PROBLEM REQUIREMENTS -> Search the entries for the word "computer". Copy each line in which it is found.

WORKING DATA ->
■ ■ ■ ■
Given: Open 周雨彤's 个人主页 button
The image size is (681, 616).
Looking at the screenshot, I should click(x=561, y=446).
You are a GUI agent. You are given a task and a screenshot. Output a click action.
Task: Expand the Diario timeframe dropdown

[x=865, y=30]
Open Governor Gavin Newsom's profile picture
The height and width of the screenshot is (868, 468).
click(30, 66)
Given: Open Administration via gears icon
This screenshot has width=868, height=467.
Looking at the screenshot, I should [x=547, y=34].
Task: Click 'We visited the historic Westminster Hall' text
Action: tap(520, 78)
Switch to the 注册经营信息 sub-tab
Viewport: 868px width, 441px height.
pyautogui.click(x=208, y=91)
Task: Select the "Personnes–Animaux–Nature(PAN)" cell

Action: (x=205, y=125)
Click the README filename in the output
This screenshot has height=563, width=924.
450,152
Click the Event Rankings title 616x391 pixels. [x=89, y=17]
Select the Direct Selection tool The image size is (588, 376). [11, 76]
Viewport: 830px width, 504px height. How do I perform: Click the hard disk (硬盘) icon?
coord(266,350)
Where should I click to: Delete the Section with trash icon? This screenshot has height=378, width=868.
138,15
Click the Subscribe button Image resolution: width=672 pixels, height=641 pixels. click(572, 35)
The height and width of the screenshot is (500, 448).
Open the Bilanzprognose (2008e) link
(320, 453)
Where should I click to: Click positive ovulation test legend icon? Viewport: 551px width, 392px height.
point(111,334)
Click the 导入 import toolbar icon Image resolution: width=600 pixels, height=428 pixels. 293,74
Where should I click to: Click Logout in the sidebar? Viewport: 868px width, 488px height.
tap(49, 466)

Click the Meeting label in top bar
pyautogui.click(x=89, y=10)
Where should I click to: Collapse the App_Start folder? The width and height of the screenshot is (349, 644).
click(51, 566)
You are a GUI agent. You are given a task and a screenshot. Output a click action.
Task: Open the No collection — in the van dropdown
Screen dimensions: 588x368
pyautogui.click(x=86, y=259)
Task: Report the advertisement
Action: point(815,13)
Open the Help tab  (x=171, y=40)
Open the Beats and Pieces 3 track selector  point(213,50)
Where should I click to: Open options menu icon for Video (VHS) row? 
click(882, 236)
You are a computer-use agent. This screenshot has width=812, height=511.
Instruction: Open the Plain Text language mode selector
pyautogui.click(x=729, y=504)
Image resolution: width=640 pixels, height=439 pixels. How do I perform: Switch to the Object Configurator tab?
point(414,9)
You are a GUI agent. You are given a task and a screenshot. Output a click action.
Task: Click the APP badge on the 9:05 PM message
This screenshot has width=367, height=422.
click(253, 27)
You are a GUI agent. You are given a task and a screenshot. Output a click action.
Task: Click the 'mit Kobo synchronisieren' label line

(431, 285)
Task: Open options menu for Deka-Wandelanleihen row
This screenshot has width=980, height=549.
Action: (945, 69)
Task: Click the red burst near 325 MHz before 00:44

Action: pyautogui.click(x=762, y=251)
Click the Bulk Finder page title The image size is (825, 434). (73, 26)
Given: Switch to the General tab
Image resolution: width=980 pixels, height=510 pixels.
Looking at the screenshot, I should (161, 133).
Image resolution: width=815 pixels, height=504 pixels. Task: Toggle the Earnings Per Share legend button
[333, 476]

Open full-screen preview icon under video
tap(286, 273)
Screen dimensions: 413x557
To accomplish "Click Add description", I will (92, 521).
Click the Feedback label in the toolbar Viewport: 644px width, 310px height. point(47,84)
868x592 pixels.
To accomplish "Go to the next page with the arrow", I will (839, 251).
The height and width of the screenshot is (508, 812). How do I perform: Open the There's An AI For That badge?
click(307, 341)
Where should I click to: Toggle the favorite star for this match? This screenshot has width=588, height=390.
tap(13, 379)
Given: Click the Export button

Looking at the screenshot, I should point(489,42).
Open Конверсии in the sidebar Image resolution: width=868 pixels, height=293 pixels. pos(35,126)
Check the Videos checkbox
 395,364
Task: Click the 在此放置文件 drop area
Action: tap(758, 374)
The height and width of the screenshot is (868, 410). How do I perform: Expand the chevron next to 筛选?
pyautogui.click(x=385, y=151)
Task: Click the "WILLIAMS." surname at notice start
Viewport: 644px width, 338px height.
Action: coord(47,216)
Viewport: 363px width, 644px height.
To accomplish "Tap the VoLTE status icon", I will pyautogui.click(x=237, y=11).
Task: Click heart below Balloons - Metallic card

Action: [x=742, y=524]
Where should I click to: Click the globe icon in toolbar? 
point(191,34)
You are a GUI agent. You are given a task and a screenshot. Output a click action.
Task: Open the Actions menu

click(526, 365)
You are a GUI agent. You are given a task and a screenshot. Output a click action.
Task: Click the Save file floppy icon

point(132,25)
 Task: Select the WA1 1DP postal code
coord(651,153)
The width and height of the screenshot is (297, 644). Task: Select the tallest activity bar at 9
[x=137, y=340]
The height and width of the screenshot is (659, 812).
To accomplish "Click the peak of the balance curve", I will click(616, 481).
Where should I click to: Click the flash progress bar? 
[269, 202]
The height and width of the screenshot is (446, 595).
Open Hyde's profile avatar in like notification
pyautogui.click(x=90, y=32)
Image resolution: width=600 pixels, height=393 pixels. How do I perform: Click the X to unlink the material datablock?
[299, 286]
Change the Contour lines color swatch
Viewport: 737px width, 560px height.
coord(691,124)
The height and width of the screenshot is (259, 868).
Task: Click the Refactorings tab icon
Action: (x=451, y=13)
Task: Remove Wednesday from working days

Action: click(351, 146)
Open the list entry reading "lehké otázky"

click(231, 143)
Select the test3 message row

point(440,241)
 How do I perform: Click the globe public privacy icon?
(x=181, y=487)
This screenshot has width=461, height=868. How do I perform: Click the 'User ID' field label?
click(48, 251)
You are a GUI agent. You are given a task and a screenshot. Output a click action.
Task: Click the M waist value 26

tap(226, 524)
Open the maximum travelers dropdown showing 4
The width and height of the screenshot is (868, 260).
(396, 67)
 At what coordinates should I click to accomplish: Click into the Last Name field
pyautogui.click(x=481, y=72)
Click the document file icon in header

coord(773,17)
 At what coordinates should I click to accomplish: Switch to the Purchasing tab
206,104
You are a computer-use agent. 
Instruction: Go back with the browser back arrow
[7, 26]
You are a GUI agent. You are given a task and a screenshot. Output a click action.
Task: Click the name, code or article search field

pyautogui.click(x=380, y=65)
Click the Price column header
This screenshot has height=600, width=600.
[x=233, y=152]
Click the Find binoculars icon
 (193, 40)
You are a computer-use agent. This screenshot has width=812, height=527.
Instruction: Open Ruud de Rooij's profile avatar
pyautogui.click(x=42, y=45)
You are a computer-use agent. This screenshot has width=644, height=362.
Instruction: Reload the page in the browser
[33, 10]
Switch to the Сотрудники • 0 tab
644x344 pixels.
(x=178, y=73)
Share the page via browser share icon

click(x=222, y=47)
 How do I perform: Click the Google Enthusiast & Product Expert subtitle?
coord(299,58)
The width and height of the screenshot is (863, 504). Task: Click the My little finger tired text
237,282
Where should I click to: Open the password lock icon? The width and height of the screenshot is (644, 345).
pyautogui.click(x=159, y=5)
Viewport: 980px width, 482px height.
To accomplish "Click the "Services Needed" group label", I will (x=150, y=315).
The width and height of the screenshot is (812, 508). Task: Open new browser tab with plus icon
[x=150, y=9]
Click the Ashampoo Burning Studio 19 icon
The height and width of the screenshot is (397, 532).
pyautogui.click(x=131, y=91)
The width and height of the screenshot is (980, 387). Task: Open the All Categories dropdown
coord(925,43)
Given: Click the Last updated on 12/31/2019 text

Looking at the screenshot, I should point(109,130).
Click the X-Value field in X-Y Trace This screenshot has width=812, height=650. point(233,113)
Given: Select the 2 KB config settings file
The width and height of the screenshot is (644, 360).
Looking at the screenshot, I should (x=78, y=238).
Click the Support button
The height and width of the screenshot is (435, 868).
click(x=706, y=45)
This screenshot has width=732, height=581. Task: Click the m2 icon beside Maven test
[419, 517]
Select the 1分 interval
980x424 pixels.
■ ■ ■ ■
RESPONSE AREA ->
You are a computer-use agent. This screenshot has width=812, height=511.
You are a computer-use agent. 
You are a computer-use agent. This screenshot has width=812, height=527.
You are a computer-use agent. This screenshot has width=644, height=362.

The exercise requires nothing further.